B. G. : Et donc, l’histoire de la petite voiture, comment l’avez-vous vécue ?

           Très mal (rires). À l’époque de La Guenon et son petit, je devais avoir quatre, cinq ans et comme les enfants de cet âge, j’étais très curieux de ce qu’il se passait à l’intérieur, dans les profondeurs. Je recevais des magnifiques voitures en cadeau, de Michel Leiris, de Daniel-Henry Kahnweiler et d’autres. Je jouais un peu avec puis il fallait que je voie ce qu’il se passait à l’intérieur. Je démantibulais tout avec l’idée de reconstruire ensuite. Et mon père : « C’est tout cassé, je le prends pour moi. – Mais non, c’est mon bricolage ! » Et d’un seul coup, c’était englué dans le plâtre, dans une sculpture : « Non mais, qu’est-ce que c’est que ça ? » Puis du coup je faisais attention à mes affaires pour qu’il ne vienne pas farfouiller. Mais il me les piquait à chaque fois. Pour Paloma, il découpait dans des papiers dorés de petits colliers, c’était différent. Mais je m’en suis bien sorti parce que la Guenon, je l’ai récupérée à la sortie !

B. G. : Et vous n’êtes pas fâché avec les voitures non plus…

           Je pensais « un de ces quatre, je reprendrai mes voitures ! ». Il a fallu attendre, mais je les ai eues.
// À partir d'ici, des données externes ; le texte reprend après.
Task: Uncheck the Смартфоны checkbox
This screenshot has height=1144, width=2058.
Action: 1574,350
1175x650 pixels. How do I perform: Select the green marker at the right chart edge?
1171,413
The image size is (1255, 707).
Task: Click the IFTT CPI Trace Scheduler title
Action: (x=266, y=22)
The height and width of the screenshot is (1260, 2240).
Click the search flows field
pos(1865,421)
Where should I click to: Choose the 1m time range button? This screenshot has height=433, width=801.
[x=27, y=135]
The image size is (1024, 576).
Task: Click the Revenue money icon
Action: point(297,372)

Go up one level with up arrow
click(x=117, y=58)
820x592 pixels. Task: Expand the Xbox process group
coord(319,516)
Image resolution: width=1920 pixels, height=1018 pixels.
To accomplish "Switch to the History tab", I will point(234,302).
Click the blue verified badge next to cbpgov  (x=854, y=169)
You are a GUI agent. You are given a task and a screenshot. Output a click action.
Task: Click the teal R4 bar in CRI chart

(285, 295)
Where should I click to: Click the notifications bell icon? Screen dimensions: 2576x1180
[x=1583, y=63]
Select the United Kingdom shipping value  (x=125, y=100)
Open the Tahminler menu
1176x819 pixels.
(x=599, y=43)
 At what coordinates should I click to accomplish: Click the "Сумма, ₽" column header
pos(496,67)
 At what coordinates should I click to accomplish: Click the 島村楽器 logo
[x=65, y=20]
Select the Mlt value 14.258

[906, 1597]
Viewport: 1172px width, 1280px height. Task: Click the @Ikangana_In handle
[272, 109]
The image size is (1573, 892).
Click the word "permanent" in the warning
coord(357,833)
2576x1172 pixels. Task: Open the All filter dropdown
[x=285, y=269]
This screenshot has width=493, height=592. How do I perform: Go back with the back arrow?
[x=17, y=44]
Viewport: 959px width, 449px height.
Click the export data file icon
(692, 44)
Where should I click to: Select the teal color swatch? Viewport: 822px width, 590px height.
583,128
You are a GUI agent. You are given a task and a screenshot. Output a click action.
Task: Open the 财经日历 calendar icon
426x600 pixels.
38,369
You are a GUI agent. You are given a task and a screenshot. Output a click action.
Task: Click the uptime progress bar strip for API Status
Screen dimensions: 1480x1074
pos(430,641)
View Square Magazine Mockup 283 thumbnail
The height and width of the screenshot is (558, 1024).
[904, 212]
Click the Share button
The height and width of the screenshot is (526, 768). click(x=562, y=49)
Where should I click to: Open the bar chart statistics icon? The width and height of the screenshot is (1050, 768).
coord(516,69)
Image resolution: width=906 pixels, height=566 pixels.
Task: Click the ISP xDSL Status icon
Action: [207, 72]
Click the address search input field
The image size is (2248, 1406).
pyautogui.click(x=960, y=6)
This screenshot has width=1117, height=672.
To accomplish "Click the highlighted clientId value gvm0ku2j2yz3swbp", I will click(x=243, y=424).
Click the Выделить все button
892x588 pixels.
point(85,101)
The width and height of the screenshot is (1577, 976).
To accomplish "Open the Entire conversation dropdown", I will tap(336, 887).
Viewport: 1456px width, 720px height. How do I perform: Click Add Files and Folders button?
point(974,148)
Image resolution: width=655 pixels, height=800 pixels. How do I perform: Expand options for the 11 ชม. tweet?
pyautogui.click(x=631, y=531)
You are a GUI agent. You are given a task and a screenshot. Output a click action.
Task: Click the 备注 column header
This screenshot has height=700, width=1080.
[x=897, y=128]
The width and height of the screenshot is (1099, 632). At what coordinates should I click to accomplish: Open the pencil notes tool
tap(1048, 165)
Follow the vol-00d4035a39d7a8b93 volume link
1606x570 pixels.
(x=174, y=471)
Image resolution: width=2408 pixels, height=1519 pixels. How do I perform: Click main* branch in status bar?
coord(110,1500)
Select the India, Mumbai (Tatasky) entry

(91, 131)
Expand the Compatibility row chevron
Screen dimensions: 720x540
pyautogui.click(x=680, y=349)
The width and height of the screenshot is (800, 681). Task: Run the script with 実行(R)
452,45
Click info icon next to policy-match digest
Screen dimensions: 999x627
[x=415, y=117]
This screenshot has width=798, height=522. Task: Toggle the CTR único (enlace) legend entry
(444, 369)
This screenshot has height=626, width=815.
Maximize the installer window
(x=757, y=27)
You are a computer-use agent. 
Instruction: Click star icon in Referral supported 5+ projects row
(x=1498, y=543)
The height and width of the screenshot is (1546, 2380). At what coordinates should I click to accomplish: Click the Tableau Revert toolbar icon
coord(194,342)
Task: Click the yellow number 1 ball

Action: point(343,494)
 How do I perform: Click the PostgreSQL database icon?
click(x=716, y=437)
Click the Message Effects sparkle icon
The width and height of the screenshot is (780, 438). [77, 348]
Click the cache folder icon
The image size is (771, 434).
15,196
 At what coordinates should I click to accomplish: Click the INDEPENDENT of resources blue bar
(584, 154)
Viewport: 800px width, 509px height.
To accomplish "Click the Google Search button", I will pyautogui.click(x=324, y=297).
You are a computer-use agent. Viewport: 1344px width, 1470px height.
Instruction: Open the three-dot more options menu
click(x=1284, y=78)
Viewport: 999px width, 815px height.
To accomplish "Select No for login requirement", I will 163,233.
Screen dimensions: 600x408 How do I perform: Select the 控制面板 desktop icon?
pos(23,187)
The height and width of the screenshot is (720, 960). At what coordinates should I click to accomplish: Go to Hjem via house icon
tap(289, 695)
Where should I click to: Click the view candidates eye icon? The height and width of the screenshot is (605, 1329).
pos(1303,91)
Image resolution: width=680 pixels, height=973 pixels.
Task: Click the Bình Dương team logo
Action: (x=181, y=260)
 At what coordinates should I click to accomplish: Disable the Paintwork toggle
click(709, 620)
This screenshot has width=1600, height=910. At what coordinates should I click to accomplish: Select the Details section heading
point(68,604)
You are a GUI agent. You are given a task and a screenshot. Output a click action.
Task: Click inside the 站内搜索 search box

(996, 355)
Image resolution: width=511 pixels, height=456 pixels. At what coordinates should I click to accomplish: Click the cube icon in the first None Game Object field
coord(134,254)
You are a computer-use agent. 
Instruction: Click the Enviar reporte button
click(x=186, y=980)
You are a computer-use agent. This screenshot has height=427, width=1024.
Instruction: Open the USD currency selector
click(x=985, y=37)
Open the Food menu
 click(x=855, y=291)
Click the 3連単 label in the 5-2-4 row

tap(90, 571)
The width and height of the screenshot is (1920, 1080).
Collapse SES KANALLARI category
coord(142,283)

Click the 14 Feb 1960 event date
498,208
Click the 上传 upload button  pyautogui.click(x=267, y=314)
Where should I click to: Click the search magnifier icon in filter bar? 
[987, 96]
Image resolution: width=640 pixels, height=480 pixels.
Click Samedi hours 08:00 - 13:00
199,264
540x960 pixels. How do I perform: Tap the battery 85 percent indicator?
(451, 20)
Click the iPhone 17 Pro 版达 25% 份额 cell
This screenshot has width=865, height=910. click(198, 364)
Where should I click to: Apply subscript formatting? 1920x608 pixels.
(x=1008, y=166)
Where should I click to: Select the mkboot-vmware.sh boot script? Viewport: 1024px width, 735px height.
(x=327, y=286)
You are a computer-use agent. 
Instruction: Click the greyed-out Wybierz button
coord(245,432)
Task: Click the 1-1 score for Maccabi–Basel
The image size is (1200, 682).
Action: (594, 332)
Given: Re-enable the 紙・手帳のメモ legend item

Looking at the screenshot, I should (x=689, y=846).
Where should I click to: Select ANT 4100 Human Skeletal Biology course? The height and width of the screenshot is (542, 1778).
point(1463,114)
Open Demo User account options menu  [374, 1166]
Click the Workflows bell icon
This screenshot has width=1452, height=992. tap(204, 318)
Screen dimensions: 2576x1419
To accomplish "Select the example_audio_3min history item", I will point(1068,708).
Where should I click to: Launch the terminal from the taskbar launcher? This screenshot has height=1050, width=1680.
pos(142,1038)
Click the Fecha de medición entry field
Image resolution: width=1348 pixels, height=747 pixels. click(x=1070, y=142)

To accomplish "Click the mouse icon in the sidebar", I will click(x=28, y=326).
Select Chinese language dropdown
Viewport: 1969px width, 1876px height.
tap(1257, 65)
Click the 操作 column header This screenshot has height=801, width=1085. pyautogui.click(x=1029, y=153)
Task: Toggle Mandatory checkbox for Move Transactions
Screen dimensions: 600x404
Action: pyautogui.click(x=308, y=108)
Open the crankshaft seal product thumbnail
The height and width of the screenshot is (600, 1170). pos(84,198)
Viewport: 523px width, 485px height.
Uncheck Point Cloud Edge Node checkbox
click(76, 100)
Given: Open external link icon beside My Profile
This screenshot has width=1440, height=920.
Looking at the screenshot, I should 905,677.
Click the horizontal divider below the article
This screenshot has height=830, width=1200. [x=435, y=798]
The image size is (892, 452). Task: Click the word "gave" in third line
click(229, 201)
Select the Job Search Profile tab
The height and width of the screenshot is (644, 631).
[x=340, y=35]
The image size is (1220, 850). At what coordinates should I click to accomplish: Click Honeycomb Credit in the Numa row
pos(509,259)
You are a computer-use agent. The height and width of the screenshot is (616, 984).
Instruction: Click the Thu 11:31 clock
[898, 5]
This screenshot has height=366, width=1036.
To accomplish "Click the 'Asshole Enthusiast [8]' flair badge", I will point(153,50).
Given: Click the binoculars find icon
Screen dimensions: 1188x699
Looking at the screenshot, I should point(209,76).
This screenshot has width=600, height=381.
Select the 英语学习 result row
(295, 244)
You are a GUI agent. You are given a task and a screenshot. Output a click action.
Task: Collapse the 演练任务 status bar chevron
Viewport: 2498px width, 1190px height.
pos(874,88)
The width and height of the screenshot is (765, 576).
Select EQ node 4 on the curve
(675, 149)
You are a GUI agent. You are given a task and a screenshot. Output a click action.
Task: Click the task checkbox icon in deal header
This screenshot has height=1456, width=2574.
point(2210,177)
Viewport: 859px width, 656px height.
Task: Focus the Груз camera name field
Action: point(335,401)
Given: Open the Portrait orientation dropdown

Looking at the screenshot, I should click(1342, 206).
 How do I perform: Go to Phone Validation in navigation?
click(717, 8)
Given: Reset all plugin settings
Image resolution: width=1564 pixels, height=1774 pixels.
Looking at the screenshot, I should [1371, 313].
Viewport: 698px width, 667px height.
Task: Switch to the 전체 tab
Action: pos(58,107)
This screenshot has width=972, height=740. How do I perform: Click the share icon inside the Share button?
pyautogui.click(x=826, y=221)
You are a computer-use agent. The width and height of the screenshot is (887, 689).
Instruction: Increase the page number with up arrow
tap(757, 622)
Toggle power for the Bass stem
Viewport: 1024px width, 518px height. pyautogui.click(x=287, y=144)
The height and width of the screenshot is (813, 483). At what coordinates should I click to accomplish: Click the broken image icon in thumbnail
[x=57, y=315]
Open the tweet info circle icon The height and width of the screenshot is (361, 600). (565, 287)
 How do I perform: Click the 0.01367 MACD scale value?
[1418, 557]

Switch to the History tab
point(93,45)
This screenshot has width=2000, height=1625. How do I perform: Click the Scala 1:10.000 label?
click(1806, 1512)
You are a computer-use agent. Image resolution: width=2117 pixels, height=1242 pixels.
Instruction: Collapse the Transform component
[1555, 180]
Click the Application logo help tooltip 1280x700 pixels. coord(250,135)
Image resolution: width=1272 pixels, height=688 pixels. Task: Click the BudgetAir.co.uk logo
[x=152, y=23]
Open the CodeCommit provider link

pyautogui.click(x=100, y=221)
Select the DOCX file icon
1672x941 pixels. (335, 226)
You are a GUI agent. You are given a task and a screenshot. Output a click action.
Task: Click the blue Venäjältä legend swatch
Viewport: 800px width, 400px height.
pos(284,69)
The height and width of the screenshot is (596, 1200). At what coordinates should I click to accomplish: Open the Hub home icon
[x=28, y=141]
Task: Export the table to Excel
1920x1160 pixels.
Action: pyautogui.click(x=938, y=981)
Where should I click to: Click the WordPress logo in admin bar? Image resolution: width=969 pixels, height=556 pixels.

Vivre avec Picasso, faire partie de sa vie quotidienne, ce n’est pas ce qu’on imagine. Plus tard, à La Californie, il me disait parfois : « Reste là, tu vas me donner un coup de main. » Il faisait une sculpture quelconque, il fallait trouver une base. On prenait une boîte, dans laquelle on mettait du plâtre et puis il fallait attendre que ça prenne. Ça a l’air anodin raconté de cette manière-là, mais pendant ce temps, je regardais ce qu’il se passait. Depuis tout petit, j’allais mettre mon nez partout pour voir comment ça se passait. Par exemple, pendant le tournage du film que Langlois et Rossif ont fait dans le Midi, tous les artistes avaient reçu de Kodak du film en couleurs, des kilomètres de Kodachrome. Il fallait en faire quelque chose. On voit sur les photos de plateau que j’étais toujours là fourré à regarder ce que faisaient les gens. C’était naturel. Si on avait été des fermiers qui élevaient des vaches, je serais allé voir comment traire les vaches.

          Les gens sont pris d’une sorte de panique : « On ne dérange pas un génie qui travaille. » On ne le dérangeait pas, on était parfaitement au courant de ce qu’il se passait et de ce qui pouvait arriver. On avait parfois aussi les mains dans le cambouis. Ces situations étaient naturelles. C’est difficile à transmettre, même aujourd’hui. Et puis il y a des moments intimes que je préfère garder pour moi, rien de secret ni d’extravagant, mais ils n’ont pas une grande signification pour l’histoire de l’art.

Dans les ateliers aussi, j’étais fourré partout. Chez Madoura, je regardais dans les fours par exemple. Ce qui est intéressant, c’est que les gens qui ne sont pas parents, mais même les parents d’ailleurs, ne se rendent pas compte que quand il y a un enfant petit, jusqu’à l’âge de cinq ou six ans, les adultes ne font jamais vraiment attention à lui. Ils ne se rendent pas compte que les enfants sont des éponges, des éponges vraiment incroyables. Moi j’étais là, comme tous les enfants je dirais, et j’emmagasinais tout ce que je voyais et tout ce que j’entendais, les discussions pendant lesquelles personne ne s’imaginait que j’écoutais.

Une fois que les gens étaient partis, mon père disait : « Mais quel bande d’abrutis ! » À tel point qu’une fois, je vois arriver des gens qui venaient très souvent, je monte en courant : « Il y a ces cons de machins qui arrivent ! » Oh là là, la catastrophe (rires). Il n’avait pas pensé à cet aspect de la liberté.